Voyaging Among The Stars

Right now, space travel as we know it is plagued by a few stubborn problems, most of which boil down to striking a balance between speed and time. The faster you travel, the more energy you need. Without gravitational assists, that means more fuel will be required — and that has to be carried somehow. Faster speeds — required to reach long distances in a reasonable timeframe — also mean more difficulty slowing down.

So far, New Horizons is the fastest spacecraft ever in terms of launch velocity. Its launch speed was about 58,000 km/hr. After a flyby of Jupiter, New Horizons picked up a gravitational boost — but even still its speed was only 48,000 km/hr as it approached Pluto.

It was thanks to those gravitational flybys that Voyager 2 became the fastest spacecraft to leave our solar system. After getting boosts from the four outer planets, Voyager 2 achieved a speed of about 60,000 km/hr on its way out. To put that into context, a trip to Alpha Centauri — the closest star system to ours — would take about 78,000 years at this pace.

Furthermore, a craft making the trip would need to slow down when it arrived. Deceleration would require yet another series of gravitational flybys, which are only possible around large planets—none of which appear to orbit Proxima Centauri, the smallest star in the Alpha Centauri system. So, if there's no possibility of a gravitational assistance, the crafts would have to bring along enough fuel to slow the craft down—which is about as much as you'd need to achieve top speed to begin with. That makes the craft heavier, and therefore harder to launch — and then you're back to the drawing board. In short, the whole process has been long been unfeasible — until now.


Seeing The Light

Researchers are working on a way to use light to overcome these obstacles. One issue with sending a spacecraft like Voyager to another star is its mass. The Breakthrough Starshot project aims to launch extremely lightweight spacecraft — weighing only grams —into space accelerated by an array of lasers, at a mere percent of light speed. A spacecraft that slight could be slowed down using just the light of Alpha Centauri. Building such small spacecraft is outside our capabilities at the moment, but the concept is becoming more developed.

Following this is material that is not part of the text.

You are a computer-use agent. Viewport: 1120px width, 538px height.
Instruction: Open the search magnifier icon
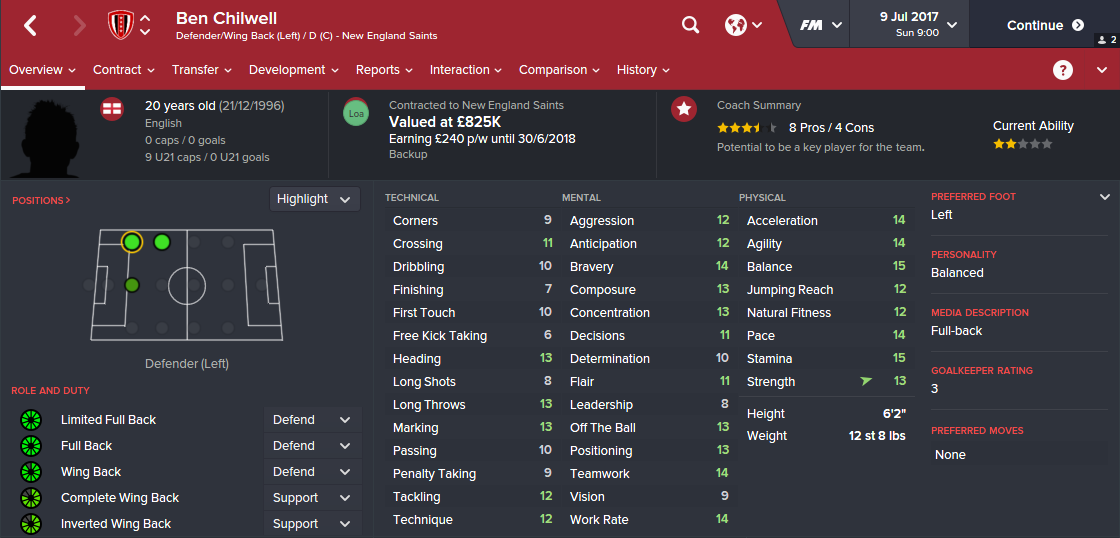(690, 25)
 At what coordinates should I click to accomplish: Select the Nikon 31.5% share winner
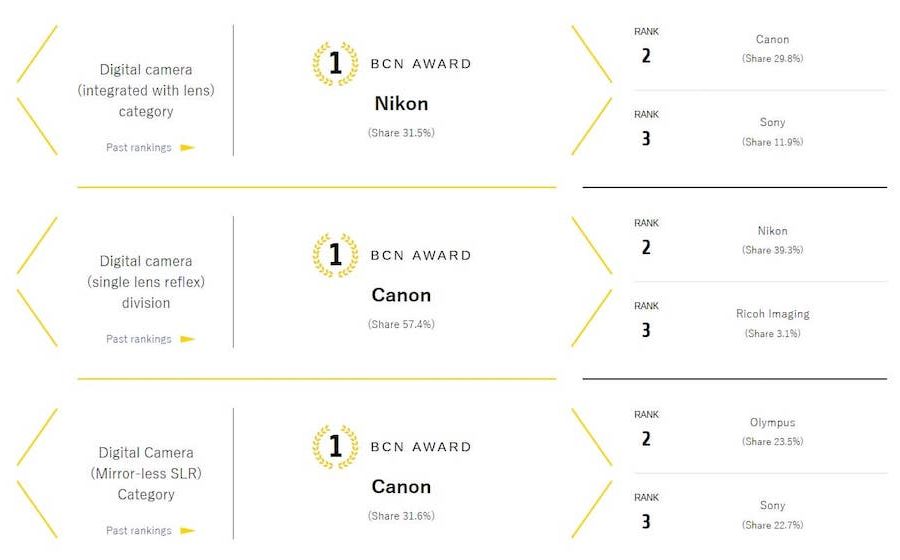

Researchers set forth the idea in the Astrophysical Journal. This approach seizes upon the fact that light exerts a minuscule amount of force on anything it hits. So, a lightweight enough craft with a large enough sail should be able to use this force to slow itself down. The idea isn't new, but such a practically possible iteration of the concept is.

In January of 2016, NASA’s Juno spacecraft became the most distant solar-powered probe in the history of space exploration — an achievement made possible by improved solar cells and a more energy-efficient spacecraft.

Another light and sail application — the crowd-funded LightSail 2 spacecraft of the Planetary Society — completed its final end-to-end systems tests successfully. It is now set to launch in late 2017. LightSail 2's large, reflective sails will test whether solar sailing is a feasible propulsion method for exploring further into the depths of space.

Expanding Humanity's Reach

Developments like the Breakthrough Starshot could allow us to reach farther into space than ever before, gathering important data in our hunt for extraterrestrial life, habitable planets, and discoveries we haven't even considered yet. Instead of a quick flyby of the Proxima system taking 95 years, a spacecraft would reach Alpha Centauri A in the same 95 years — and then slowly journey past Alpha Centauri B and Proxima Centauri, collecting data until system failures ended the trip.

These plans are still in their nascent stages, but they are based in sound science. It seems likely that small, ultralight spacecraft will be engaged in scientific missions, orbiting planets around other stars, sometime in the future.